La filière nucléaire emploie environ 220 000 salariés, emplois directs et indirects, soit 6,7 % de l'emploi industriel français. Elle regroupe environ 3 000 entreprises pour un chiffre d'affaires d'environ 50 milliards d'euros par an, dont environ 1 milliards d'euros consacrés à la recherche et développement. Les PME représentent 65 % des entreprises de la filière, contre 3,5 % pour les grands groupes et les exploitants (EDF). Ces dernières représentent néanmoins la majorité des emplois de la filière, qui se démarque également par ses emplois qualifiés, la proportion de cadres et d'employés, techniciens et agents de maîtrise dépassant les deux tiers des effectifs. Il convient également de remarquer le haut niveau de spécialisation des salariés et le fait que la part des effectifs des petites entreprises dédiée aux activités nucléaires est relativement importante (plus de la moitié des effectifs pour 40 % des PME). EDF et les grandes entreprises réalisent 75 % du chiffre d'affaires de la filière.

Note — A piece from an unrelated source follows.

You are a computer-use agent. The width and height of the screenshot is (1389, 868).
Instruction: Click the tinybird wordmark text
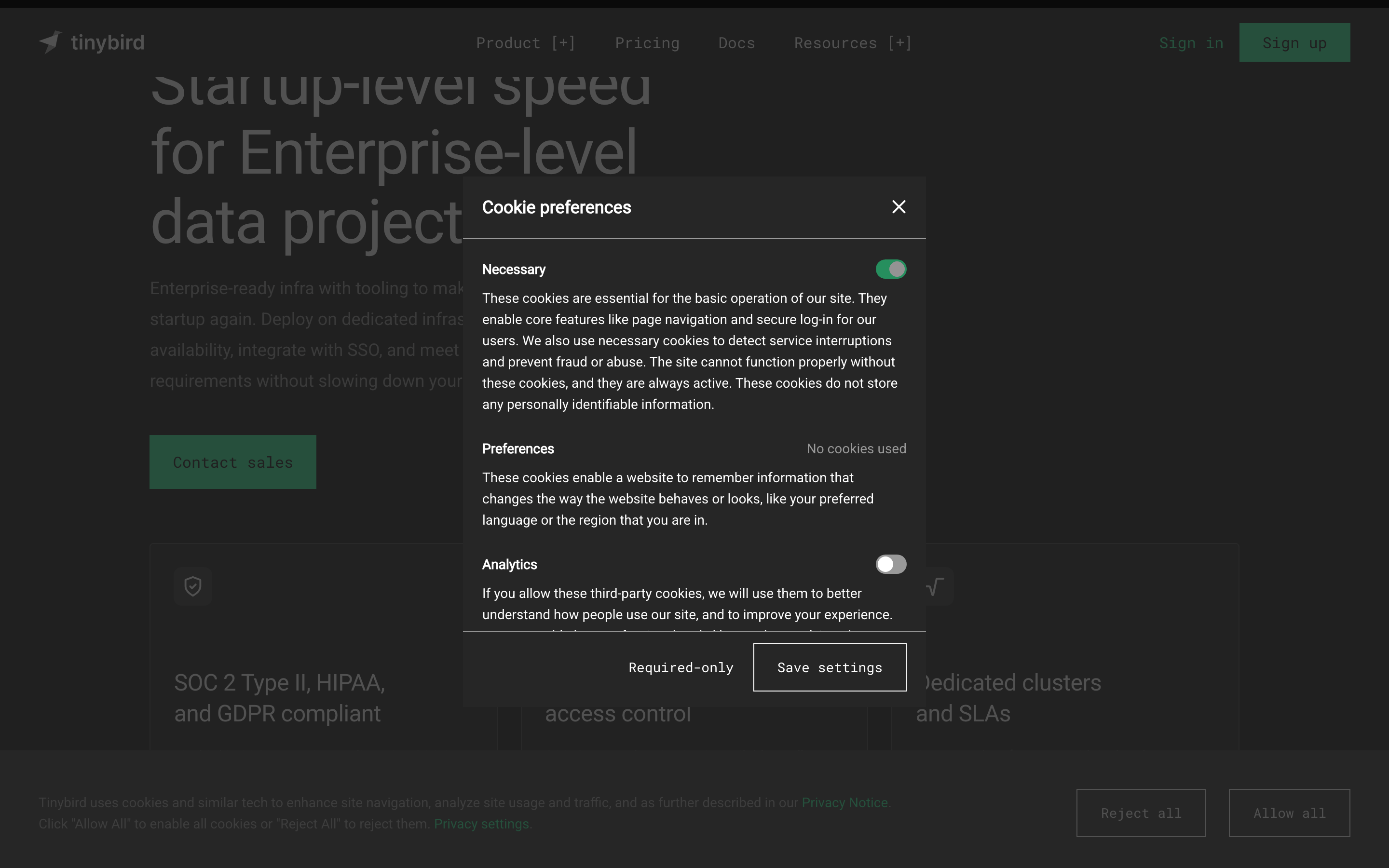[x=108, y=42]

Quatre grands domaines de R&D électronucléaire se démarquent :

- mécanique, résistance des matériaux et dimensionnement ;

- fabrications métallurgiques innovantes ;

- instrumentation ;

- sûreté nucléaire.

L'industrie nucléaire bénéficie d'une bonne implantation sur l'ensemble du territoire. Majoritairement concentrée suivant un axe Nord-Ouest - Sud-Est, cette répartition correspond au maillage du territoire par les principaux sites industriels de la filière : centrales nucléaires de production d'électricité, usines du cycle du combustible, installations en démantèlement, installations de recherche et centres d'entreposage et de stockage des déchets.

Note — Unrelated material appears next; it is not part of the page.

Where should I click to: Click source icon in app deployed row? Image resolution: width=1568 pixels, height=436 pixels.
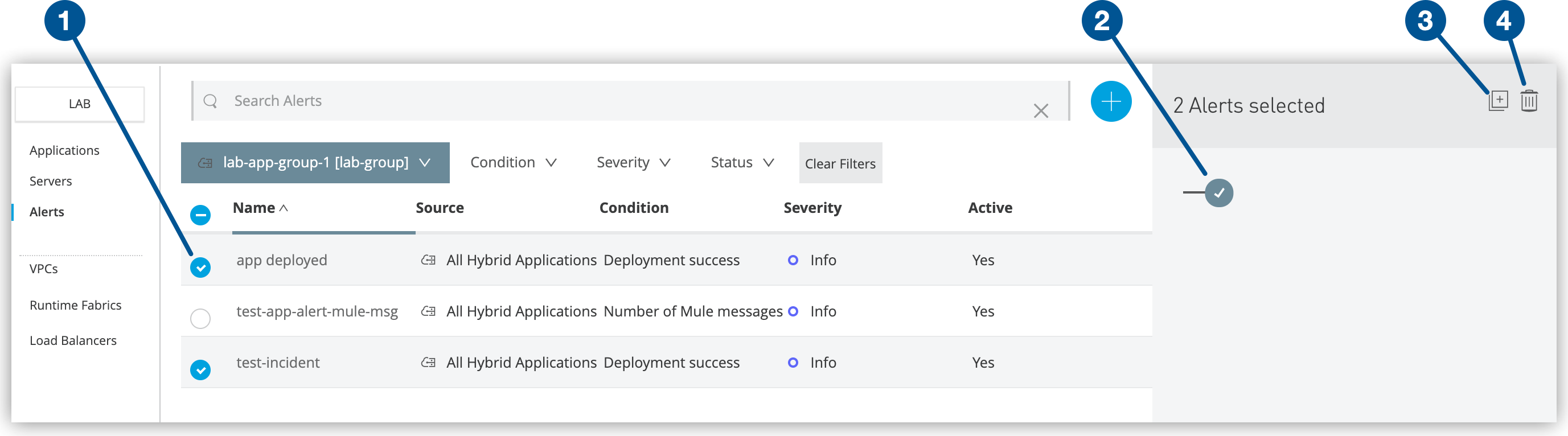coord(429,260)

Source : réponses de la DGEC à la commission d'enquête

Cependant, désormais, un travail de fond constant doit être mené pour reconstruire une filière très fragilisée dont les principales lacunes ont notamment été soulignées dans un rapport de Jean-Martin Folz en 2019628(*) sur les difficultés rencontrées lors de la construction de l'EPR de Flamanville et un rapport de la Cour des comptes de 2020 sur la filière EPR629(*).

En effet, des segments majeurs de la filière se trouvent sinistrés. À titre d'exemple, les entreprises d'ingénierie d'exécution française du nucléaire ont pour l'essentiel été emportées par la « traversée du désert » subie par la filière. Les secteurs du soudage et de la chaudronnerie sont particulièrement sous tension.

Le rapport de la commission d'enquête de l'Assemblée national précité soulignait ainsi en 2023 que « faute d'avoir construit des centrales pendant plus d'une décennie, les compétences ont décliné à tous les niveaux, des ingénieurs aux sous-traitants ». Il avait mis en évidence le cercle vicieux qui a profondément affaibli la filière au cours des dernières décennies : « la perte des compétences est un cycle d'autant plus inquiétant qu'il s'autoentretient : les compétences ont baissé faute de chantier à mener, les nouveaux chantiers peinent à se réaliser en raison du déclin des compétences, et il est difficile de recruter car l'absence de perspective a atteint l'attractivité de la filière ».

L'un des premiers signes du processus de reconstruction de la filière nucléaire a été la création en 2018 du Groupement des industriels français de l'énergie nucléaire (Gifen) destiné à représenter l'ensemble de la filière, sur le modèle du Groupement des industries françaises aéronautiques et spatiales (Gifas) pour l'industrie aéronautique.

Le Gifen a mis en oeuvre un programme de suivi et de prévision des besoins de compétences de la filière nucléaire intitulé « Match ». Ce programme, actualisé de façon annuelle, a vocation à vérifier l'adéquation entre les besoins et les ressources sur une période prospective de dix ans.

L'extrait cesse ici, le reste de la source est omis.